Il Concilio Vaticano II, nella Costituzione Sacrosanctum Concilium, al n. 10, afferma
[…] La liturgia è il culmine verso cui tende l’azione della Chiesa e, al tempo stesso, la fonte da cui promana tutta la sua energia. Il lavoro apostolico, infatti, è ordinato a che tutti, diventati figli di Dio mediante la fede e il battesimo, si riuniscano in assemblea, lodino Dio nella Chiesa, prendano parte al sacrificio e alla mensa del Signore. A sua volta, la liturgia spinge i fedeli, nutriti dei sacramenti pasquali, a vivere in perfetta unione; prega affinché esprimano nella vita quanto hanno ricevuto mediante la fede; la rinnovazione poi dell’alleanza di Dio con gli uomini nell’eucaristia introduce i fedeli nella pressante carità di Cristo e li infiamma con essa. Dalla liturgia, dunque, e particolarmente dall’eucaristia, deriva in noi, come da sorgente, la grazia, e si ottiene con la massima efficacia quella santificazione degli uomini nel Cristo e quella glorificazione di Dio, alla quale tendono, come a loro fine, tutte le altre attività della Chiesa.
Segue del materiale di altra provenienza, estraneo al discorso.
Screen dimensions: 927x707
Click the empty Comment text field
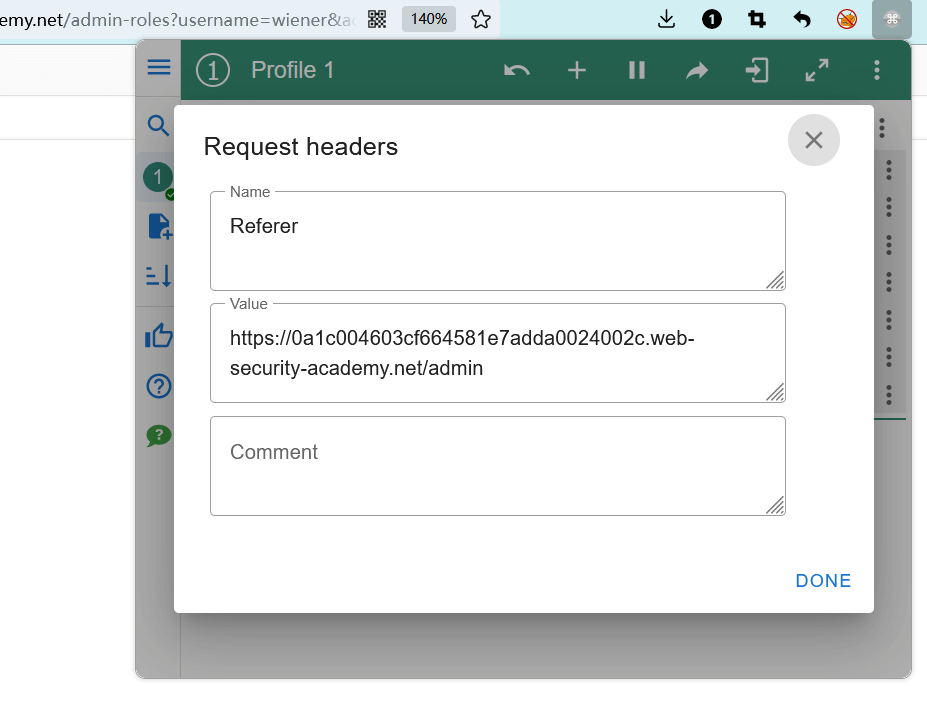(497, 466)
Sempre la Chiesa ha custodito, mediante lo Spirito Santo, ciò che ha di più caro, la presenza reale di Gesù Cristo, e ciò che possiamo auspicare, in questi nostri tempi, è un ritorno alla liturgia: nulla possiamo senza la grazia, che ci viene comunicata attraverso i tesori sacramentali. Torniamo al Signore con tutto il cuore, con digiuni, con pianti e lamenti, perché il Signore si mostri geloso della sua terra e si muova a compassione del suo popolo (Gioele 2, 12-18).